CENTURY COUNTRY CLUB. . . A HISTORY
Century Country Club was started informally in March, 1898 and was incorporated on May 4th of that year. There are several theories as to how the name Century was chosen, including the possible intention to limit the membership to 100 and the establishment of the Club near the turn of the century.
Among the more illustrious founding members were bankers Otto Kahn, Felix Warburg. Arthur. Philip, Siegmund Lehman and James Loeb; industrialists Benjamin Solomon and William Guggenheim, Charles Liebman and Adolph Lewisohn; Eugene Meyer. Jr. who served three U.S. Presidents and owned the Washington Post; Henry Morganthau, a diplomat and financier; merchants Lazarus, Isador, Nathan. Jesse, and Percy Straus of R.H. Macy. Isador and Ida Straus as well as Benjamin Guggenheim died aboard the Titanic in 1912.
The Club first occupied leased premises in the Throgs Neck section of New York City, on a tract of about 60 acres fronting Long Island Sound, where the members had a nine-hole golf course laid out.
In 1904, Century moved to a 100-acre site in Greenburgh, Westchester County. A clubhouse was built along with an 18-hole golf course and several tennis courts. The membership, which numbered 115 at the end of 1898, grew to 200 in 1902, and reached the limit of 250 in 1906. In 1915, the limit on membership was raised to 300.

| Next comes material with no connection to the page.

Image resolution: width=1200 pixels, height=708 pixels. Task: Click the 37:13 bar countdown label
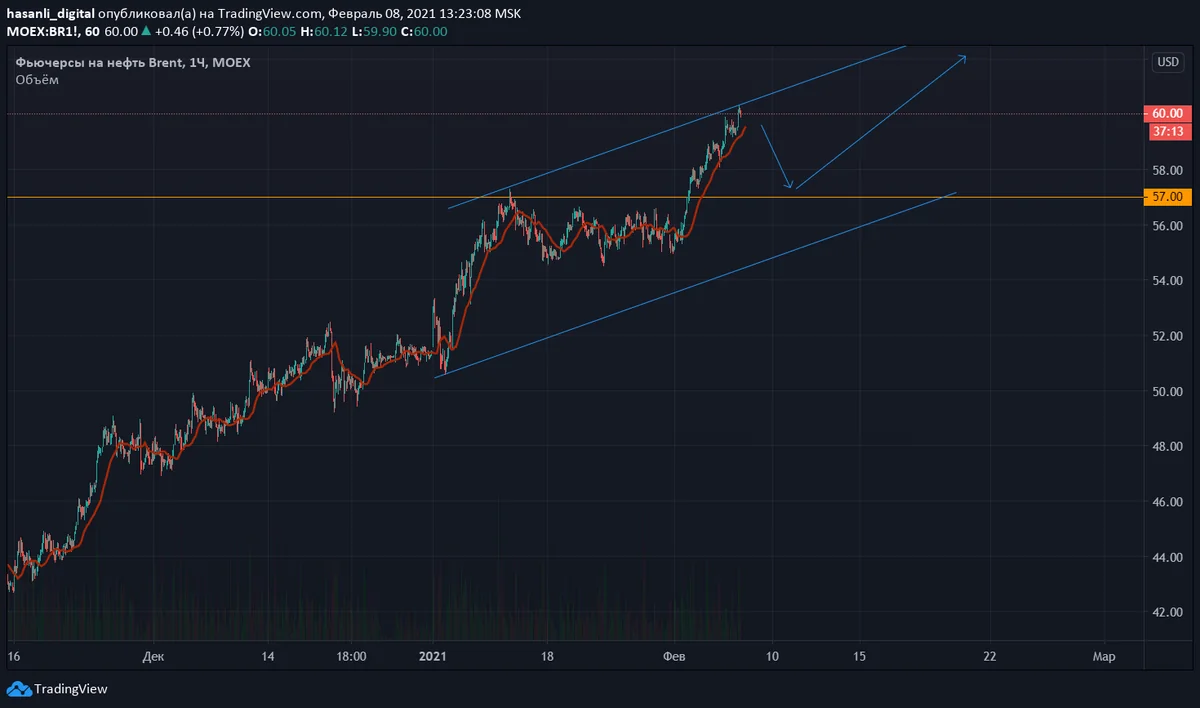1167,131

In those days, the Clubhouse remained open all winter, and in 1917, "tea dances" were held on both Lincoln's and Washington's birthdays.
After World War I, some of the members became dissatisfied with the design and size of the golf course. A committee studied the cost of making improvements or of moving to a new location. Walter J. Travis, former British Amateur and three time U. S. Amateur Champion, was hired as a consultant. Upon his recommendation in 1922, the Club purchased 175 acres of the George W. Fairchild property on Anderson Hill Road in Purchase, NY, for $262,500 or $1,500 per acre. The Greenburgh site was sold to the Metropolis Country Club for $300,000.
The new golf course at Century was designed and constructed in 1926 by the famous British architects H. S. Colt and C. H. Alison. Colt and Alison were partners in a London firm which also included John Morrison. At its inception in 1920 Colt and Alison were joined by Alister Mackenzie, the famous architect responsible for Augusta National, Cypress Point, and Crystal Downs among others.
While there can be no doubt that the plans for Century were drawn in their office and that Colt contributed to the concept of the layout, Charles Hugh Alison is credited with the design of the course. Harry Colt made his last visit to North America in 1914, when he was retained by George Crump to provide the routing plan for Pine Valley. In 1920, when the layout of Pine Valley was still to be finalized after the death of Crump, Alison came to America to represent the Firm. While in the U.S., Alison laid out Burning Tree Club, Washington. D.C.; Sea Island G.C., Georgia; Kirtland C.C., Cleveland; and Milwaukee C.C.
The Club implemented a Golf Course Master Plan in 2005. The plan included a new short game area, drainage, total bunker renovation, fairway contouring, green surround replacement, resurfacing of all tees, new cart paths and construction of new tees. The new tees helped lenghten the course to 7005 yards from the blue tees. The plan was completed in 2012.
Ben Hogan joined Century as assistant to Dan Mackie in 1938. His "letter of recommendation", written by a Century member, stated that "he made a nice appearance." When Mackie left for neighboring Old Oaks Country Club in 1940, Hogan became the Head Pro and remained at Century for two years.
Century's Clubhouse was designed by members Joseph Friedlander and Harry Allen Jacobs, and was completed in early 1924. It featured a central courtyard, which became roofed over in the late 1960's, and now constitutes the living room. The former living room area is the present Club dining room.
Golf Digest and The Met Golfer regularly acknowledge Century as one of the top courses in New York State and the Metropolitan area, respectively. In 2013, Links Magazine ranked Century Country Cub as one of the "100 Most Prestigious Private Golf Clubs in the World".